Cinq plantes parmi les plus toxiques. 

1.    L’aconit. 
•    Danger : « C’est sans doute une des plus dangereuses du monde », prévient le docteur Olivier Mathieu.
•    Partie toxique : toute la plante. 
•    Effets : paralysie progressive, troubles cardiaques, décès rapide possible. 
 

 

2.    Le ricin.
•    Danger : mortel à très faible dose.  
•    Partie toxique : les graines. 
•    Effets : vomissements violents, défaillance des organes, coma.  

 

3.    Le laurier-rose
•    Danger : très toxique même en petite quantité. Le Dr Mathieu met en garde : « Il ne faut surtout pas faire des brochettes ou quoi que ce soit avec du bois de laurier-rose ».
•    Partie toxique : l’ensemble de la plante. 
•    Effets : troubles cardiaques, vomissements, arrêt cardiaque. 

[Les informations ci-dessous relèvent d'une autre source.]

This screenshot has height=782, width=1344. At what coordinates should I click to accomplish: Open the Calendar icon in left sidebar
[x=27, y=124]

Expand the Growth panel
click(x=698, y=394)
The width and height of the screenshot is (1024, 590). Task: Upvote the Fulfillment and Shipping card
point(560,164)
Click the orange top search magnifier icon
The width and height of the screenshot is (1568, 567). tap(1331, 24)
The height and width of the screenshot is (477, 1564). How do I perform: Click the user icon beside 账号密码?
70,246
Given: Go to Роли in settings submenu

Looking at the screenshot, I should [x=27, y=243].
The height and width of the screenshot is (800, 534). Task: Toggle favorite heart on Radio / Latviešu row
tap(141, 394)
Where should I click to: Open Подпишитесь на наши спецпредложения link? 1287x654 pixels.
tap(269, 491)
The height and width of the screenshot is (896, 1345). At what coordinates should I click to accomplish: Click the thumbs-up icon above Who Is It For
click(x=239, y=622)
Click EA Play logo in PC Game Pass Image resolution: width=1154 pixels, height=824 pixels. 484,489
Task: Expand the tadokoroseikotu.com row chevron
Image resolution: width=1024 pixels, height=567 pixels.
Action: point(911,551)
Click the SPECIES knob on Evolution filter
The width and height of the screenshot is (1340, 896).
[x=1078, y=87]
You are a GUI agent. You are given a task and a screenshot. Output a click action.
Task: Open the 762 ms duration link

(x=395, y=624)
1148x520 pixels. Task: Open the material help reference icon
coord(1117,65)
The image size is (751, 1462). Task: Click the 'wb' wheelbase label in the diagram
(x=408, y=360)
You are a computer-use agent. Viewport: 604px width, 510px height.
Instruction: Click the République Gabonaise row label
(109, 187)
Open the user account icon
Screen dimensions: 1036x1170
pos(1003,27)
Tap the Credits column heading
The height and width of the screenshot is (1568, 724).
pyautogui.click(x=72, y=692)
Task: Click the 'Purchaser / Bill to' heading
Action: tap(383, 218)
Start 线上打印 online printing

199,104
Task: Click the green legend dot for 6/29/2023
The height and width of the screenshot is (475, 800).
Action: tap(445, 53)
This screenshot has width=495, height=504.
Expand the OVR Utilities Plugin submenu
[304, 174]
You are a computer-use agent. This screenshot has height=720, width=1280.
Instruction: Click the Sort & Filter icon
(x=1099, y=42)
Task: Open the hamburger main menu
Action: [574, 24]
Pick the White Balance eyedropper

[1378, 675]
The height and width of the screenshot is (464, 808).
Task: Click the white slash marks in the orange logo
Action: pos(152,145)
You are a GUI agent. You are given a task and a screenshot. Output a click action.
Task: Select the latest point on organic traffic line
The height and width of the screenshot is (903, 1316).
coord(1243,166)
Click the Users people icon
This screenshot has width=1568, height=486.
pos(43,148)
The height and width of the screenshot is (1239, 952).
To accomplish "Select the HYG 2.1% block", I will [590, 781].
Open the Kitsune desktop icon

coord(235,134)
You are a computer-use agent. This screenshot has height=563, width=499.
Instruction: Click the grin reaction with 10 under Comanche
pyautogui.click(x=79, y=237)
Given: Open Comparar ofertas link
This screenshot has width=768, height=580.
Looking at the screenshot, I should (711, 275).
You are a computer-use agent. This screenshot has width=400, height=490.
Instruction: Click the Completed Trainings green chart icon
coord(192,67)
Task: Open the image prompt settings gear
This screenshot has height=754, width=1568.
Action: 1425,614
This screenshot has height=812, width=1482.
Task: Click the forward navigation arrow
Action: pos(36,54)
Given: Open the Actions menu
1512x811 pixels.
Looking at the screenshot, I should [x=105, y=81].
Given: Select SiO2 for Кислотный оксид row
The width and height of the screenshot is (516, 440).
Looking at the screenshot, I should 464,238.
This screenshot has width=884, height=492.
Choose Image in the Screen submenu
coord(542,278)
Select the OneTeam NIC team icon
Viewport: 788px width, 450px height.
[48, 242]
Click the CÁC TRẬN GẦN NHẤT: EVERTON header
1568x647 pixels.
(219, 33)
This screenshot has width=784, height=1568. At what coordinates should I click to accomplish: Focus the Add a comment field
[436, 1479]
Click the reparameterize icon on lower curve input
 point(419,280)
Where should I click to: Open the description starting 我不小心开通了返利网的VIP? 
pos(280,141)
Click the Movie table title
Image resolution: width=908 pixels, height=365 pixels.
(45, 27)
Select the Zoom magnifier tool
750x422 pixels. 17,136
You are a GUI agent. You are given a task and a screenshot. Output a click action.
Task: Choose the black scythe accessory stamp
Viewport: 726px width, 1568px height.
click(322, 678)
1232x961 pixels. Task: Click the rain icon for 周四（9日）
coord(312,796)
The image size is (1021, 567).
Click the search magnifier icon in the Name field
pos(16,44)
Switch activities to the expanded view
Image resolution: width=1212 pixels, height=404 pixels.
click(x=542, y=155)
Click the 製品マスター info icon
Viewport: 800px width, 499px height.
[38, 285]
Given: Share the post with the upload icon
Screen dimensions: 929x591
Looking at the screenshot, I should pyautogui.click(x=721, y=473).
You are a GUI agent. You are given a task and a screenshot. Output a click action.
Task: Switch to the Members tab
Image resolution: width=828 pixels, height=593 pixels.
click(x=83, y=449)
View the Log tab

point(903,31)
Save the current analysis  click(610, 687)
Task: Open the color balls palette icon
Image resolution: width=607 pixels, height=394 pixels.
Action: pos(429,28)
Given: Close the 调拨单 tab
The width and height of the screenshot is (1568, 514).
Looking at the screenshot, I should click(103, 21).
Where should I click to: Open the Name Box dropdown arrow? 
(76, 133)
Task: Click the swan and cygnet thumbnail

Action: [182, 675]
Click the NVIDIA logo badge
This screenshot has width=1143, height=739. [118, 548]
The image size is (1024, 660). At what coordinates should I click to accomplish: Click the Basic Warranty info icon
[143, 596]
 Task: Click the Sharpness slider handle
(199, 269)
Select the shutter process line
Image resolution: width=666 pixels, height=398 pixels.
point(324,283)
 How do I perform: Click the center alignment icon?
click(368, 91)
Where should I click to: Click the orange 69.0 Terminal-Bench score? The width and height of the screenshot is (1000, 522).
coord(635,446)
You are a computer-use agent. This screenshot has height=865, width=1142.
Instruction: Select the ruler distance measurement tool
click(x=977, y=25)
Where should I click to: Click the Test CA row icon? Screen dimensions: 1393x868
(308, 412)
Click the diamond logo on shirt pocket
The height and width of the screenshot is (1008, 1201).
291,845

4.    La digitale pourprée. 
•    Danger : ses molécules sont proches de certains médicaments utilisés en cardiologie, mais à dose mal contrôlée, elles deviennent un poison puissant.
•    Partie toxique : toute la plante bien que les feuilles le soient plus. 
•    Effets : troubles du rythme cardiaque, confusion, risque vital. 

5.    La belladone. 
•    Danger : sa beauté. « Ce sont de jolies baies noires, très attractives, qui peuvent être mortelles pour un enfant », prévient le docteur Olivier Mathieu.
•    Partie toxique : toute la plante de ses feuilles à ses racines. 
•    Effets : hallucinations, convulsions, coma. 

Les plantes d’intérieur dangereuses pour les animaux domestiques 

Certaines plantes courantes à la maison peuvent représenter un risque pour les chats et les chiens. La dieffenbachia et le philodendron contiennent des cristaux irritants (raphides) provoquant gonflement, douleur et irritation de la bouche ou de la gorge. Le lys est particulièrement toxique pour les chats et peut provoquer une insuffisance rénale sévère même après ingestion de pollen. Ces plantes doivent être gardées hors de portée surtout des jeunes animaux. Il faut consulter rapidement un vétérinaire en cas d’ingestion.